The reason emotionally invalidating environments are so damaging for the developing child is because humans evolved to have specific emotional responses to certain conditions, and in particular, in response to specific facial expressions of primary caregivers. Through these first relationships, we learn the nature of our feelings when they are mirrored back to us. We learn to identify a smile with happiness, a grimace with disgust, and a startled look with fear. However, when as children we learn it is not safe to openly express our emotions, or if we feel we must show one emotion (or no emotions) when we are actually feeling something else (usually anger or fear), the foundation is set for increased feelings of anxiety when we later find ourselves face-to-face in an intimate encounter. Beneath our conscious awareness there may develop a habitual search for the possibility of emotional betrayal occurring once again.
Some of the challenges of face-to-face communication that Turner identified as emerging with a history of adverse childhood experiences may also contribute to the preference for wired connectivity:
- Uncertainty about how to ‘read’ which social cues are important and which are irrelevant
- Uncertainty about what is considered normal
- Uncertainty about what is actually being exchanged in the encounter
- Uncertainty about whether one’s subjective experience matches the subjective experience of the other person
- Doubts about the inherent significance of the interaction
- Lessened trust
- Lack of confidence about the outcome of the interaction
Granted, these challenges can also occur with communication technologies, yet wireless connections are more tenuous than face-to-face connections. When wired, we can cut the connection more easily if anxiety threatens, and there are many other connections and distractions to be had should we need to self-soothe.
Of course, having human connections — whatever form they may take — is ideally better than having none at all. However, over reliance on social networking via technology can increase feelings of alienation and depression.

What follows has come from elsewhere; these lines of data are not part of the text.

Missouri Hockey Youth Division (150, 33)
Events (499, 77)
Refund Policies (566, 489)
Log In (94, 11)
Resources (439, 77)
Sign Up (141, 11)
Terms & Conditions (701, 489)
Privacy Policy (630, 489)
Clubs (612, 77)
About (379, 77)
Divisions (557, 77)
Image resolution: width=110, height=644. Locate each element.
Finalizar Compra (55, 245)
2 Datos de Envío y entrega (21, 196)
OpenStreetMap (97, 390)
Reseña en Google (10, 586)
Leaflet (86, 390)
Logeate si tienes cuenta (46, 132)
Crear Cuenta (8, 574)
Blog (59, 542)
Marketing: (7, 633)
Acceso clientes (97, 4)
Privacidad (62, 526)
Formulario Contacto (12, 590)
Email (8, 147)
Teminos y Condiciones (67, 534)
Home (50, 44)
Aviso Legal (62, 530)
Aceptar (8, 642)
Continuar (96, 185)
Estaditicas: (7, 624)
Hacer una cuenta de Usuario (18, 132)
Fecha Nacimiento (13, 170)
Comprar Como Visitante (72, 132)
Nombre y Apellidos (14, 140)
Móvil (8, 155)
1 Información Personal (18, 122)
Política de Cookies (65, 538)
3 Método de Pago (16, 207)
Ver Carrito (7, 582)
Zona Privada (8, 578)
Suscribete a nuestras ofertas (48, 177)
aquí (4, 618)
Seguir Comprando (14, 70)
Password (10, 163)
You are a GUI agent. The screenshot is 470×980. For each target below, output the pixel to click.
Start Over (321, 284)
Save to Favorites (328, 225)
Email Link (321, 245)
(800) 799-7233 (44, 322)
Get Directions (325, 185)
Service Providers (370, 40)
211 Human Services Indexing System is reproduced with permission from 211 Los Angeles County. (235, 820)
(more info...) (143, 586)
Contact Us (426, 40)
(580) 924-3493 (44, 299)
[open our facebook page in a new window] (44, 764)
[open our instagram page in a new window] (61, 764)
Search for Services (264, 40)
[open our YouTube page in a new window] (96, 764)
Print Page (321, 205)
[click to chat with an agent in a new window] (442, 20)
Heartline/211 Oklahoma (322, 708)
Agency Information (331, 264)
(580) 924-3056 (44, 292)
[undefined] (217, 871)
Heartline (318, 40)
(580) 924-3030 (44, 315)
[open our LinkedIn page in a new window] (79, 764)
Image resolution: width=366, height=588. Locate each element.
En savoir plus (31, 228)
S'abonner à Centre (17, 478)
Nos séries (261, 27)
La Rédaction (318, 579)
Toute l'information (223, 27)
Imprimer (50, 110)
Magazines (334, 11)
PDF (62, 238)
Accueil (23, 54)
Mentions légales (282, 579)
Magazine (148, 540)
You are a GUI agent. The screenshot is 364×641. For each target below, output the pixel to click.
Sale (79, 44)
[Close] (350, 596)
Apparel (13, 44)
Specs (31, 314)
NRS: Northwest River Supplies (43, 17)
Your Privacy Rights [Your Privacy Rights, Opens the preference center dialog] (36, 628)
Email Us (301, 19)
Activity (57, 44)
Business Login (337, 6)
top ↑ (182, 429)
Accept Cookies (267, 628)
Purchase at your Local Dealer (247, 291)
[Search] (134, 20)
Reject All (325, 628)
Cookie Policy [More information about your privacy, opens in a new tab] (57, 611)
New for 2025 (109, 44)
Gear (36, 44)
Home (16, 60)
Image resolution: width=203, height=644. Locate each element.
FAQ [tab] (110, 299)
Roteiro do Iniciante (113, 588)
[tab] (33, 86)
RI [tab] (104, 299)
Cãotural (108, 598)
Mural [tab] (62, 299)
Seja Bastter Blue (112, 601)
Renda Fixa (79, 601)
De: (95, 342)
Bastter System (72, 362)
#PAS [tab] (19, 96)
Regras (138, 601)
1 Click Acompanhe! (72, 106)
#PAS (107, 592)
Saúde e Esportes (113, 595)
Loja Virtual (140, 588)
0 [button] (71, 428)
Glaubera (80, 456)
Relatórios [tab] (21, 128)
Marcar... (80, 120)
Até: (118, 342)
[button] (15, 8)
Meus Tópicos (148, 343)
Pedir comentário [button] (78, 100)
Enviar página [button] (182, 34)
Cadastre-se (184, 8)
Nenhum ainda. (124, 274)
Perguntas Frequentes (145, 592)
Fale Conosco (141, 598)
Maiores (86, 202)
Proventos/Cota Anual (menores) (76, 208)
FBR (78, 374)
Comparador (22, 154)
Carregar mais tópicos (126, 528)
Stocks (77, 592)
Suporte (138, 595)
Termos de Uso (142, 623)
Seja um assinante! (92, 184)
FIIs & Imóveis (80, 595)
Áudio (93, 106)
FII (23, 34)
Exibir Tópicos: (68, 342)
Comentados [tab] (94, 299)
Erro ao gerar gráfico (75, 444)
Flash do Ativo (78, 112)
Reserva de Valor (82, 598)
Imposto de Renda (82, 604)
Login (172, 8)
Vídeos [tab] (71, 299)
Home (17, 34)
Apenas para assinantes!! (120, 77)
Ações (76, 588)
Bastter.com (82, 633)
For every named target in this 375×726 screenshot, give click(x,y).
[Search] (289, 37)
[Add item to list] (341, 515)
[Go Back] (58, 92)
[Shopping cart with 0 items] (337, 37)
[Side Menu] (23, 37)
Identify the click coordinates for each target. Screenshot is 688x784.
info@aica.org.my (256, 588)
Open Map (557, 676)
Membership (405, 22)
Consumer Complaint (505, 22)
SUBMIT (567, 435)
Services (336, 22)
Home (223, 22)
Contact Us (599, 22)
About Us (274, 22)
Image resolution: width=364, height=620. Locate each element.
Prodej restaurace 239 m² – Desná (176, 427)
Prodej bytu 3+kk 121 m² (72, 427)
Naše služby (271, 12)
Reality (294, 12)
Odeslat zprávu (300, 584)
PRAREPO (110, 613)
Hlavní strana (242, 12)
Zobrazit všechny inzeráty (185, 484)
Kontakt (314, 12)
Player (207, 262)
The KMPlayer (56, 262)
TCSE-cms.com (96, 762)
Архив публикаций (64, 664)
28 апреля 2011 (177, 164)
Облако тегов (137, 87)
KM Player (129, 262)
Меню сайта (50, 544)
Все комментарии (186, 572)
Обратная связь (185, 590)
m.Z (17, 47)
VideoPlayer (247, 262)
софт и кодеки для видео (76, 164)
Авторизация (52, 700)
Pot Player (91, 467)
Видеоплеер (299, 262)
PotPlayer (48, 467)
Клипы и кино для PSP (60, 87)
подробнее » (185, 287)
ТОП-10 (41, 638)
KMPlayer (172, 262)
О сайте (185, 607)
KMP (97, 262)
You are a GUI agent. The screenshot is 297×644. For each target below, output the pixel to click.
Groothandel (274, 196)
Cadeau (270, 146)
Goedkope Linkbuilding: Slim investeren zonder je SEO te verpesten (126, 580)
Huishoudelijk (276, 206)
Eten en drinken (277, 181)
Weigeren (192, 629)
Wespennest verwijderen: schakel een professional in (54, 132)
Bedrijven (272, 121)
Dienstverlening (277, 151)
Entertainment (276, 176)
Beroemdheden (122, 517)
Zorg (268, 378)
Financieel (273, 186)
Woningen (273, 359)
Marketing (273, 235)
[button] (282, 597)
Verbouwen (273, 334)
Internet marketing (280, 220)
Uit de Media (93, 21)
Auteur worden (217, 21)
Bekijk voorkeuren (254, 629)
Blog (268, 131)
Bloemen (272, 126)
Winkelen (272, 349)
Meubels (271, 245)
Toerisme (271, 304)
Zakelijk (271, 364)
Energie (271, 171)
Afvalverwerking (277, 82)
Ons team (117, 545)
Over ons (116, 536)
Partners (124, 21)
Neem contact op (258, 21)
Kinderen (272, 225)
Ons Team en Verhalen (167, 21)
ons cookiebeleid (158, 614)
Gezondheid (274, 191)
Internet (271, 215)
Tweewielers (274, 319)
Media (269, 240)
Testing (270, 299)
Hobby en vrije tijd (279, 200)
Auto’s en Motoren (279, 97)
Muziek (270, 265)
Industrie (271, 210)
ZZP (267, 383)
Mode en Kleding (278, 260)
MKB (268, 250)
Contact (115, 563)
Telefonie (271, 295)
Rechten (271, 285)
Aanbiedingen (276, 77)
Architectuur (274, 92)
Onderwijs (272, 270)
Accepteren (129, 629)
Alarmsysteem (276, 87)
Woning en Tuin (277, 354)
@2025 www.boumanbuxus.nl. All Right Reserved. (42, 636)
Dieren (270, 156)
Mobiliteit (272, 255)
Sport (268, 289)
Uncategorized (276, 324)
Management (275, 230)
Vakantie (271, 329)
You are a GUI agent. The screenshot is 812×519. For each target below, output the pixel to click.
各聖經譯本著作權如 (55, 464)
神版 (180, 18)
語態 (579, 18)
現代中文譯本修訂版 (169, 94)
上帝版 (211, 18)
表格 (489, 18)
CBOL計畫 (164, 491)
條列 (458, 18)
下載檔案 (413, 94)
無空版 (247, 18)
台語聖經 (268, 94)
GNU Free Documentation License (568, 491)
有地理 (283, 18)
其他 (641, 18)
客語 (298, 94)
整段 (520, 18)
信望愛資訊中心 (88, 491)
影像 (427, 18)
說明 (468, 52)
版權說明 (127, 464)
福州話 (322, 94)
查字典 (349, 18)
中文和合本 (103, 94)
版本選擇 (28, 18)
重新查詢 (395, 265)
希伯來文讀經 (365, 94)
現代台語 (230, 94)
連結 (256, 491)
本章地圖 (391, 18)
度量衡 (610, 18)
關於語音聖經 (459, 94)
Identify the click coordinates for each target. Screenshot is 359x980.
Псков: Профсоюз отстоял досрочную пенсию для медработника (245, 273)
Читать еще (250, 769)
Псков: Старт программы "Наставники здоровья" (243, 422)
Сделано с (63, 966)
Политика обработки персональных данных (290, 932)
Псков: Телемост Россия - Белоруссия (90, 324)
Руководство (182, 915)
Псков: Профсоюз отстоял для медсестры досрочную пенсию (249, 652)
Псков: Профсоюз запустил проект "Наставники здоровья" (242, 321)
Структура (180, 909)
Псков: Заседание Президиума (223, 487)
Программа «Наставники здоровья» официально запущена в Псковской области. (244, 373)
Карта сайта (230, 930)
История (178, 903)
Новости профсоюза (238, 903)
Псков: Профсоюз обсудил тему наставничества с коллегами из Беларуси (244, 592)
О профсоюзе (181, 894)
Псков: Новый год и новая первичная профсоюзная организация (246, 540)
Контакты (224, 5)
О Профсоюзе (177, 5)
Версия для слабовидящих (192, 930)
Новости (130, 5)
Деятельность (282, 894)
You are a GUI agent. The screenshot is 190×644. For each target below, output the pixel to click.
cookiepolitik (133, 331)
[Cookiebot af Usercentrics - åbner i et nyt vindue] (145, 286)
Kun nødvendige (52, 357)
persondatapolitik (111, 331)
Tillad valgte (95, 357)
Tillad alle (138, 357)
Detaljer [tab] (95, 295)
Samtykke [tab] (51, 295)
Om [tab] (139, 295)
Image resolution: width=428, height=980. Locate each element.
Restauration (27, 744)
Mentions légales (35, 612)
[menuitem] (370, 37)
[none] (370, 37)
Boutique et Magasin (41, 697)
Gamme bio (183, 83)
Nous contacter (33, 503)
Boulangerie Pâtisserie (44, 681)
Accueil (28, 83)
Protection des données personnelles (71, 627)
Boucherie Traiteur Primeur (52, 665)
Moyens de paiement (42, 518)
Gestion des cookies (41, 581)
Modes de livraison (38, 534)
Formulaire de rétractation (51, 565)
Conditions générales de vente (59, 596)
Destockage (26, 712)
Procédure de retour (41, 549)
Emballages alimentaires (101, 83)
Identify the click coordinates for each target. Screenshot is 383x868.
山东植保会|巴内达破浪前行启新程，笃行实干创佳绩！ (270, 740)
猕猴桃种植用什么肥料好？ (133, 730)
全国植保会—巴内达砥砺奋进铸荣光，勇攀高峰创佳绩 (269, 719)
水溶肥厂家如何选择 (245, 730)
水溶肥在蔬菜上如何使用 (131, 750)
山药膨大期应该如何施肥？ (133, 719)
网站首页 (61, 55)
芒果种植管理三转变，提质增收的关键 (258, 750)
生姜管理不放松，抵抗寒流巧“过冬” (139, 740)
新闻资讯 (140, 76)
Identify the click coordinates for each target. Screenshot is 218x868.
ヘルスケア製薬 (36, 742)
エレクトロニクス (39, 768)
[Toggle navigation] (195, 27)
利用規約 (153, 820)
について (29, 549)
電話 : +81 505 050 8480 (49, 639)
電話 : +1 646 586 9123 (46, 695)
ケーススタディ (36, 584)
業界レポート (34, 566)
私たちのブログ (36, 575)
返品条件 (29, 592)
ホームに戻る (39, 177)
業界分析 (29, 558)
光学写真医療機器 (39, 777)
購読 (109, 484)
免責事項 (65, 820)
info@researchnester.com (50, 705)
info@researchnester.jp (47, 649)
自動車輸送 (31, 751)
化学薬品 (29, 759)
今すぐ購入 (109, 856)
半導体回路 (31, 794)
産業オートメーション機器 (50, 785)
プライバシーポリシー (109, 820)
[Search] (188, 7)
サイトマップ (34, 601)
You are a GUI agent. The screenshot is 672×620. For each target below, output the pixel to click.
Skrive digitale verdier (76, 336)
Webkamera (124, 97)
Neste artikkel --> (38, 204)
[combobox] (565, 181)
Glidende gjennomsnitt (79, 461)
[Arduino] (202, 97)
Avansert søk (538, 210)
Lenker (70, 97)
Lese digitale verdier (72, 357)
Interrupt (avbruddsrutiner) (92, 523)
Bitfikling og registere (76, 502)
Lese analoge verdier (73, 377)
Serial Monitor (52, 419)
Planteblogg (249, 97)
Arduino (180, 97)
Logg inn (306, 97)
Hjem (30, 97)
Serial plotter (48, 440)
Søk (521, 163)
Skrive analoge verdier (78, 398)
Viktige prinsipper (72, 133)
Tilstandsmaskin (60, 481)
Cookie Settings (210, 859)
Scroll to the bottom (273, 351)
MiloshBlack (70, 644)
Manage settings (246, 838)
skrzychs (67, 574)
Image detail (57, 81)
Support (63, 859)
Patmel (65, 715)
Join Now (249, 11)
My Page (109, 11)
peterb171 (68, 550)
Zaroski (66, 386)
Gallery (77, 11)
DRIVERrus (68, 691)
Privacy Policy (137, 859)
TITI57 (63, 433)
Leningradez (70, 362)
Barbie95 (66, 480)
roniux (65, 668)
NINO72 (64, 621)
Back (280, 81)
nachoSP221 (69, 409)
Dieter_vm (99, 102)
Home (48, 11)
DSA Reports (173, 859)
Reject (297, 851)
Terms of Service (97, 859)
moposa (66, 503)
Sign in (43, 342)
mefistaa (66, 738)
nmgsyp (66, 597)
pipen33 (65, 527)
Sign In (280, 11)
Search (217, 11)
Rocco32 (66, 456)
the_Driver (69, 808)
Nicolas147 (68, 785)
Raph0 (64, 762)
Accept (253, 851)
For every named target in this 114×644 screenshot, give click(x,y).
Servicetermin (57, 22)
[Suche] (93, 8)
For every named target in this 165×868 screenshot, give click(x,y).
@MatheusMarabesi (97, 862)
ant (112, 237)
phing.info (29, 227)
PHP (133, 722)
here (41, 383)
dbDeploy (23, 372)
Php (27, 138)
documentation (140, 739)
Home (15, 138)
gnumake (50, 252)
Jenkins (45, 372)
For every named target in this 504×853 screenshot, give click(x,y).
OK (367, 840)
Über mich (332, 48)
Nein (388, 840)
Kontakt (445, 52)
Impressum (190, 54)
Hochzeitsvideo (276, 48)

Thus not only must we try to understand what we are doing with technology (and why), but we also need to learn how we can use communication technologies to increase our humanity rather than repeat old patterns — albeit in novel, technological ways.
Bauman, Z. 1996. ‘From Pilgrim to Tourist — or a Short History of Identity.’ In S. Hall and R. du Gay (eds.), Questions of Cultural Identity. London and Thousand Oaks, CA: Sage, pp. 18-38.
Fisher, Claude.2011. Still Connected: Family and Friends in America Since 1970. New York: Russell Sage Foundation.
Linehan, Marcia. 1993. Skills Training Manual for Treating Borderline Personality Disorder. New York: Guilford Press.
Maushart, Susan. 2011. The Winter of Our Disconnect. New York: Penguin Group.
Turner, Jonathan H. 2000. On the Origins of Human Emotions. Stanford: Stanford University Press.